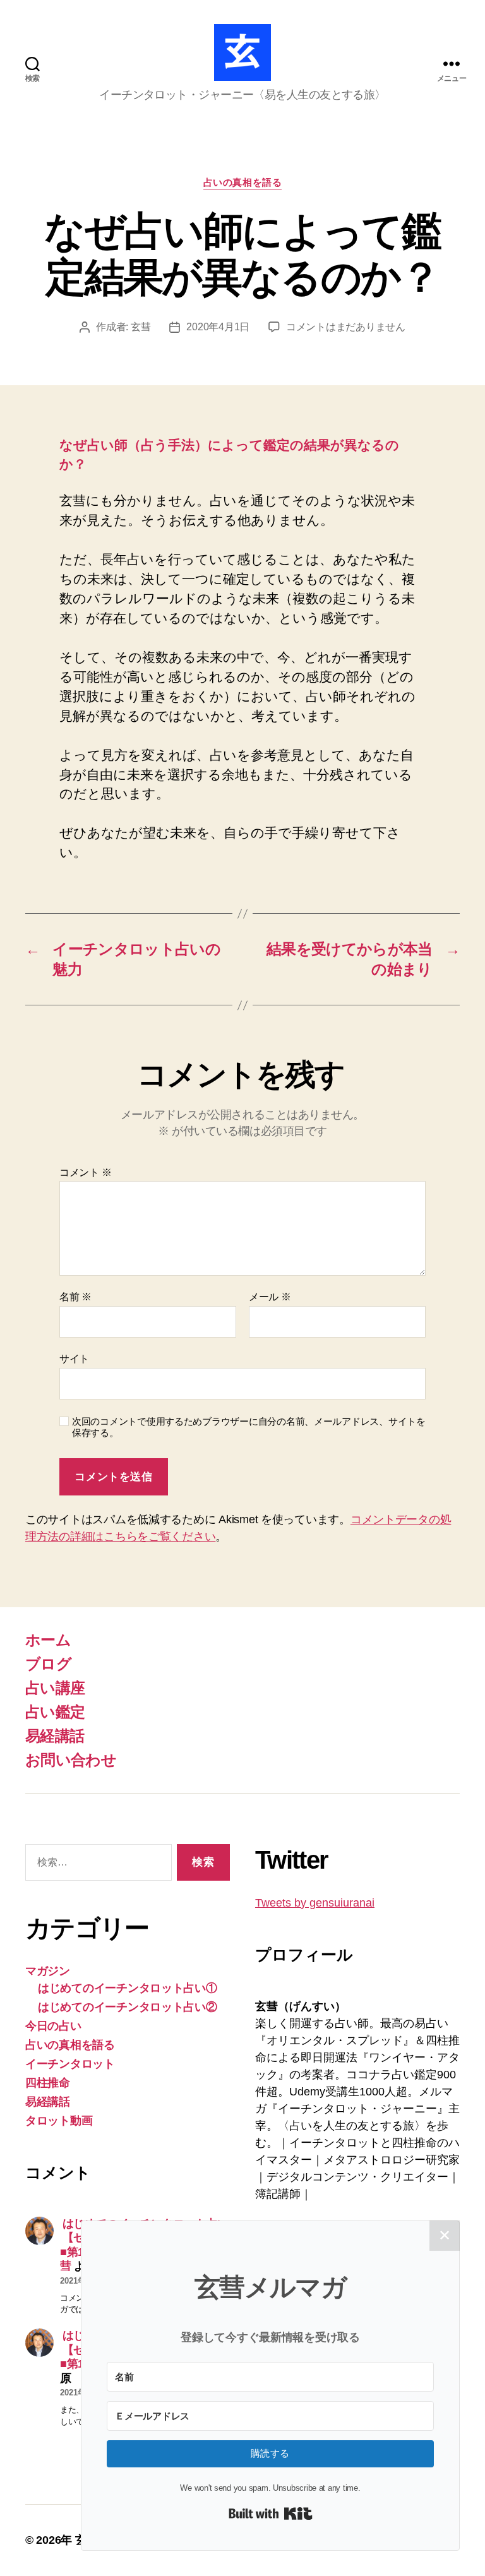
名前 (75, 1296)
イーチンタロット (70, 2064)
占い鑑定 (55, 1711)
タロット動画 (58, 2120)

#####

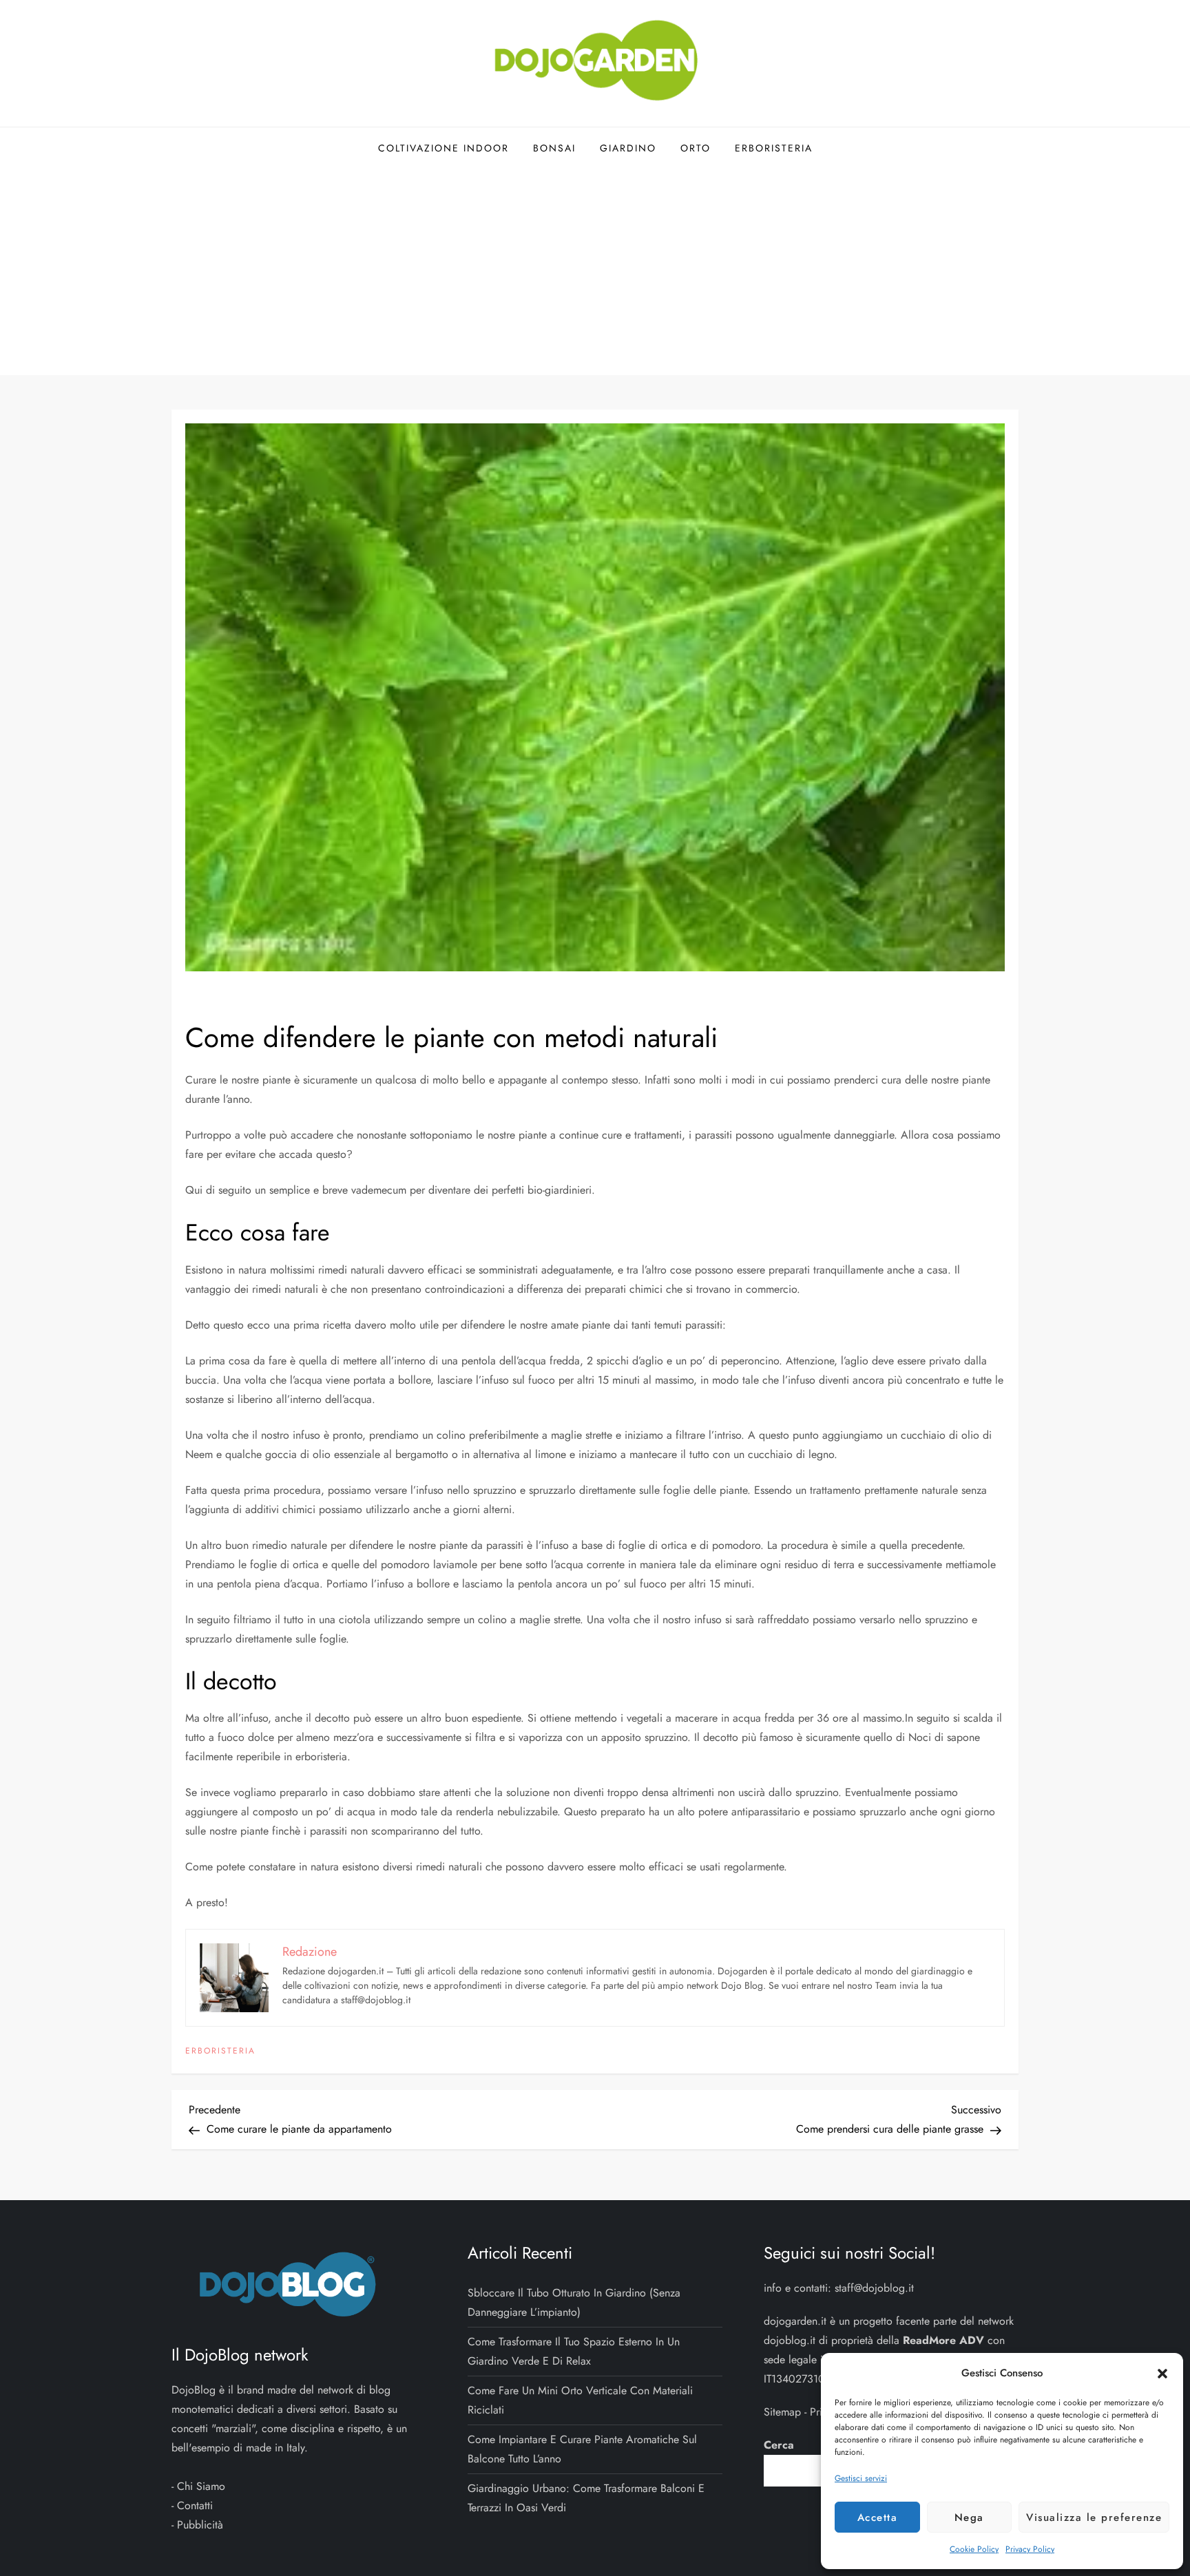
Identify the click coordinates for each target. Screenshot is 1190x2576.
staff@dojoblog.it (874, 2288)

#####

Give back the records above exactly, limited to the lines between the one holding "Identify the click" and the one holding "staff@dojoblog.it (874, 2288)", inclusive.

→ Answer for this exercise
Identify the click coordinates for each target. Screenshot is 1190x2576.
staff@dojoblog.it (874, 2288)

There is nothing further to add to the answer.